Serge Ibaka figures to be a critical piece to defending the Heat.
“We have to make sure they get nothing easy,” Ibaka said. “We need to be aggressive every single minute.
“In these playoffs, you try to sleep and they'll start getting dunks and making exciting plays. We need to make sure everything they make will be tough.”
SERIES NOT KD VS. LEBRON
Brooks understands that much will be made of the Kevin Durant-LeBron James matchup.
“Just like last series with Russell and Tony Parker. It was never about those two, even though there's a lot of storylines there,” Brooks said. “It's always about us and about them. It's not about Kevin and LeBron. It's not about anything other than playing good basketball against a very good team.”
LETTING IT ALL SINK IN
Russell Westbrook said the fact the Thunder were playing head-to-head for an NBA title hadn't quite sunk in yet.
“Probably not yet,” Westbrook said. “And it probably won't until we start playing.”
Ibaka doesn't even want to think about it, especially about his family watching him play around the world.
“I just want to think about playing,” Ibaka said. “I know they will be watching though.”
BROOKS GIVES WESTBROOK FASHION GREEN LIGHT
Brooks briefly turned into a fashion critic after Sunday's practice, discussing the attire that Russell Westbrook in particular has sported during postgame news conferences.

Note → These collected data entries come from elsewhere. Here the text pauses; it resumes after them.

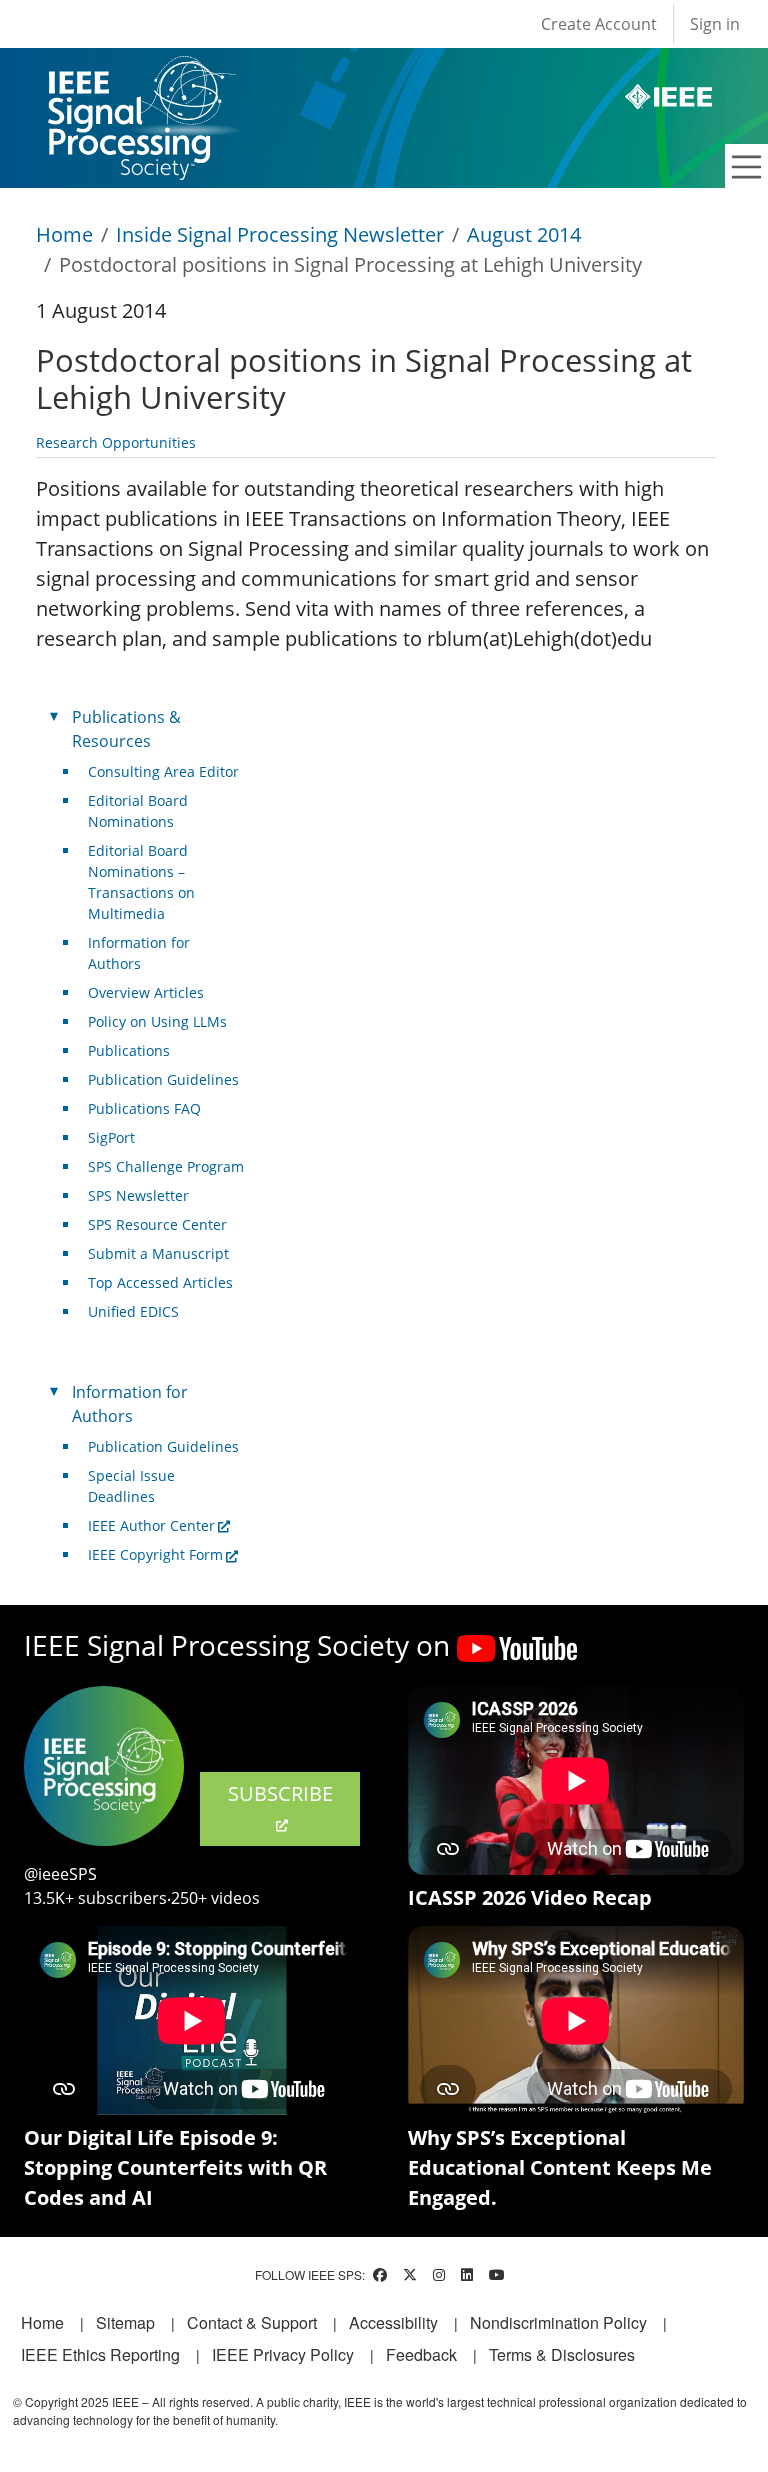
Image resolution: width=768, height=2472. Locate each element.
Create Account (599, 24)
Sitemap (125, 2322)
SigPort (111, 1137)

“Russell can wear anything,” Brooks said. “He's great looking, he has an incredible body, a great smile. Anything, he's going to look good. I have to dress up nice to look decent.”
Westbrook and Kevin Durant have drawn attention for their wardrobe during the playoffs, most notably Westbrook's fishing lure shirt and red glasses without lenses.
“As long as they keep playing the way they're playing, I don't care what they wear,” he said. “I don't care if they wear glasses with no lenses in it, I will always wear mine with a lens.”